SUPPLIED MATERIAL
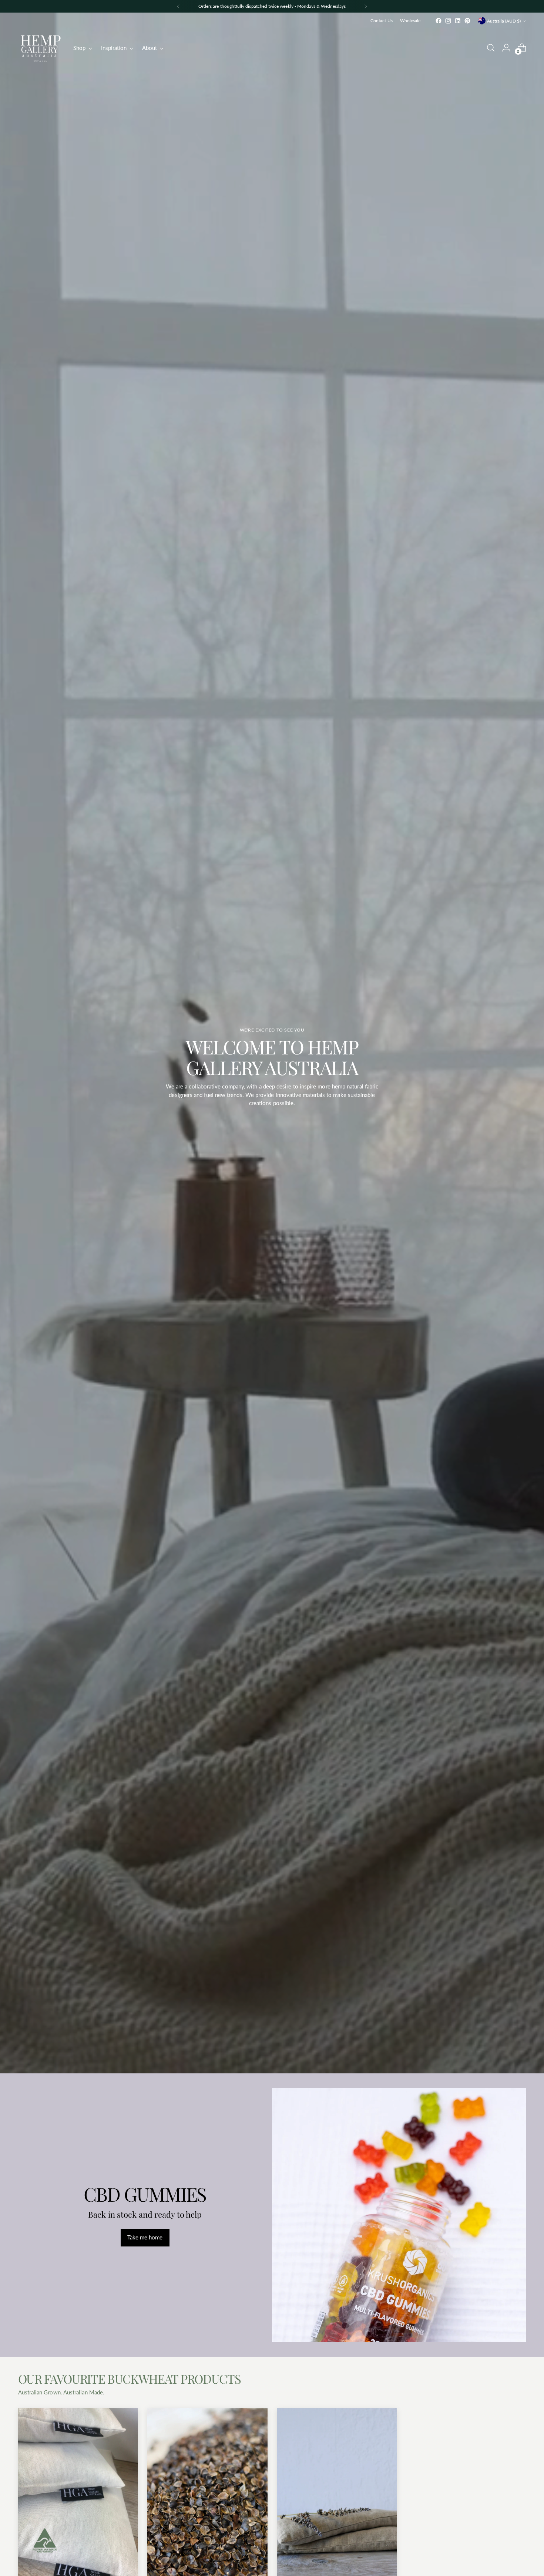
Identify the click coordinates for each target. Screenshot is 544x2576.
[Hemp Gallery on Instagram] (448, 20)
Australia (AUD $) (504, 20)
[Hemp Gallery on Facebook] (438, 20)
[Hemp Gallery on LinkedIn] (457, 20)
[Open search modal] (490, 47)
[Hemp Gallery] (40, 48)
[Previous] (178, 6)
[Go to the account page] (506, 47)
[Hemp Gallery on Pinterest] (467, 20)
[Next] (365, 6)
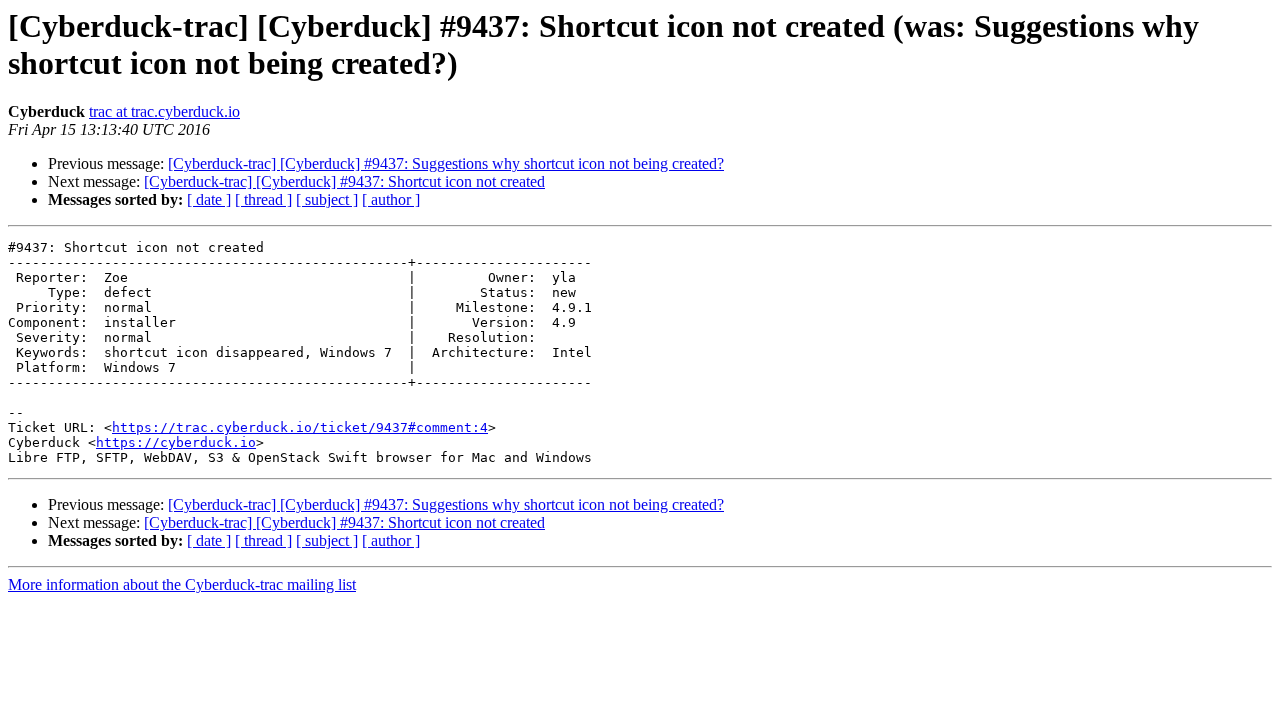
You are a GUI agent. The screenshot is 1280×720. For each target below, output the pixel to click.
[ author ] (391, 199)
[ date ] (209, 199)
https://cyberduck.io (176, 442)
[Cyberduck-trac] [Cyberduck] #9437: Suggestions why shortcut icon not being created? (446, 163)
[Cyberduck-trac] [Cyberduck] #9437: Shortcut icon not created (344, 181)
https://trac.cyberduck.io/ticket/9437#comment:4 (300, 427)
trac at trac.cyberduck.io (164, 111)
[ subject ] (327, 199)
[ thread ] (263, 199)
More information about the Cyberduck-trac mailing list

WHAT NEEDS TO BE DONE
Go through the listing above and write it all out exactly, leaving out any picture.

YOUR RESPONSE
Identify the click coordinates for each target. Screenshot is 544x2576.
[Hemp Gallery on Instagram] (448, 20)
Australia (AUD $) (504, 20)
[Hemp Gallery on Facebook] (438, 20)
[Hemp Gallery on LinkedIn] (457, 20)
[Open search modal] (490, 47)
[Hemp Gallery] (40, 48)
[Previous] (178, 6)
[Go to the account page] (506, 47)
[Hemp Gallery on Pinterest] (467, 20)
[Next] (365, 6)
You are a GUI agent. The screenshot is 1280×720. For each target below, output the pixel to click.
[ author ] (391, 199)
[ date ] (209, 199)
https://cyberduck.io (176, 442)
[Cyberduck-trac] [Cyberduck] #9437: Suggestions why shortcut icon not being created? (446, 163)
[Cyberduck-trac] [Cyberduck] #9437: Shortcut icon not created (344, 181)
https://trac.cyberduck.io/ticket/9437#comment:4 (300, 427)
trac at trac.cyberduck.io (164, 111)
[ subject ] (327, 199)
[ thread ] (263, 199)
More information about the Cyberduck-trac mailing list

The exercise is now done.